Les mobilisations organisées par le Snec-CFTC les 27 et 28 mai ont marqué une étape importante dans la défense de la prévoyance des enseignants du privé sous contrat.
Le 27 mai, partout en France, plus de 3 000 enseignants se sont rassemblés devant plus de 50 directions diocésaines à l’appel du Snec-CFTC et dans plusieurs territoires dans le cadre d’intersyndicales locales. Le 28 mai, à Paris, la mobilisation s’est poursuivie dans le cadre d’une manifestation intersyndicale nationale.

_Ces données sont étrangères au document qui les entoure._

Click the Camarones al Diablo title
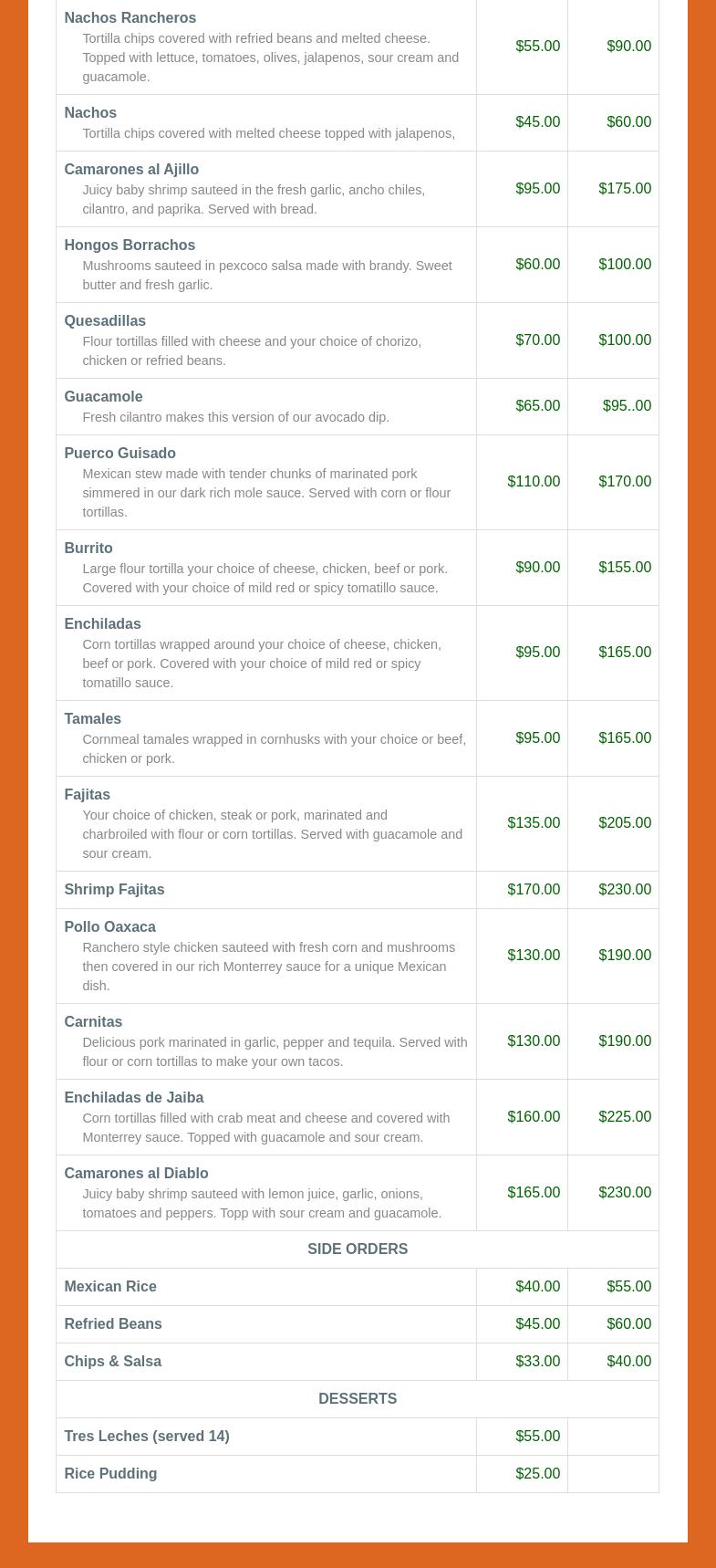Viewport: 716px width, 1568px height. click(136, 1174)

Ces actions commencent à produire des effets.
Là où l’Enseignement catholique est fortement implanté — à Rennes, Nantes, dans les Hauts-de-France, mais aussi dans bien d’autres territoires — des directeurs diocésains osent désormais le dire : la suppression de la prévoyance des enseignants n’est pas acceptable. Certains demandent même un moratoire avant toute décision irréversible.

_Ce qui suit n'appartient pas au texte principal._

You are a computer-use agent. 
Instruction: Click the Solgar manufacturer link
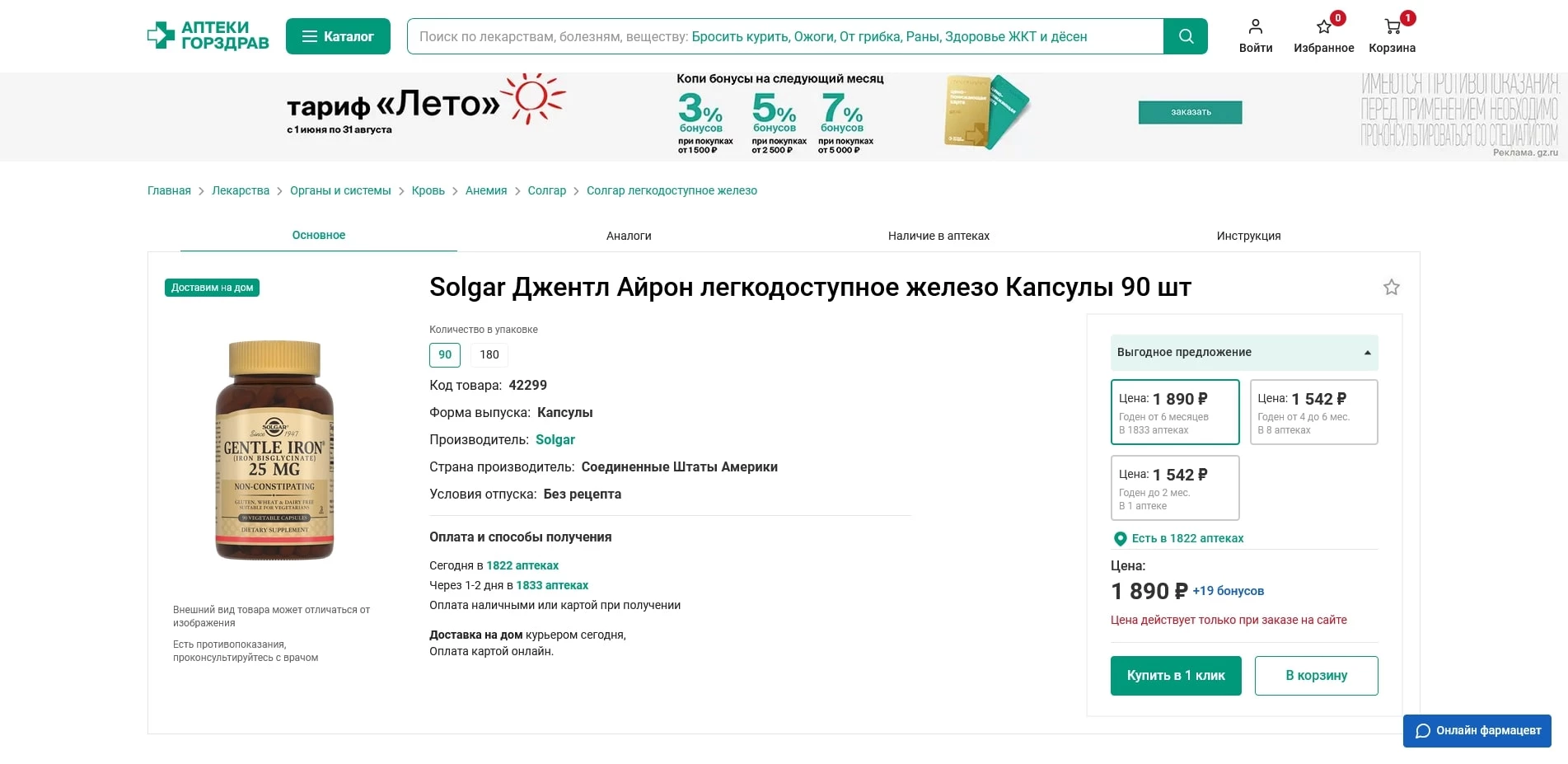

Le Snec-CFTC salue ces prises de position courageuses. Elles montrent qu’une autre voix existe au sein même de l’Enseignement catholique : une voix qui refuse de réduire la prévoyance à une simple ligne budgétaire ; une voix qui rappelle que les enseignants ne sont pas une variable d’ajustement.
Mais rien n’est encore gagné.
Il faut désormais que ces prises de position remontent jusqu’aux instances nationales de l’Enseignement catholique et se traduisent rapidement par des avancées concrètes pour les 145 000 enseignants concernés. Le Snec-CFTC reste pleinement vigilant et poursuivra ses actions, partout en France, tant qu’un changement de cap clair, concret et vérifiable ne sera pas engagé.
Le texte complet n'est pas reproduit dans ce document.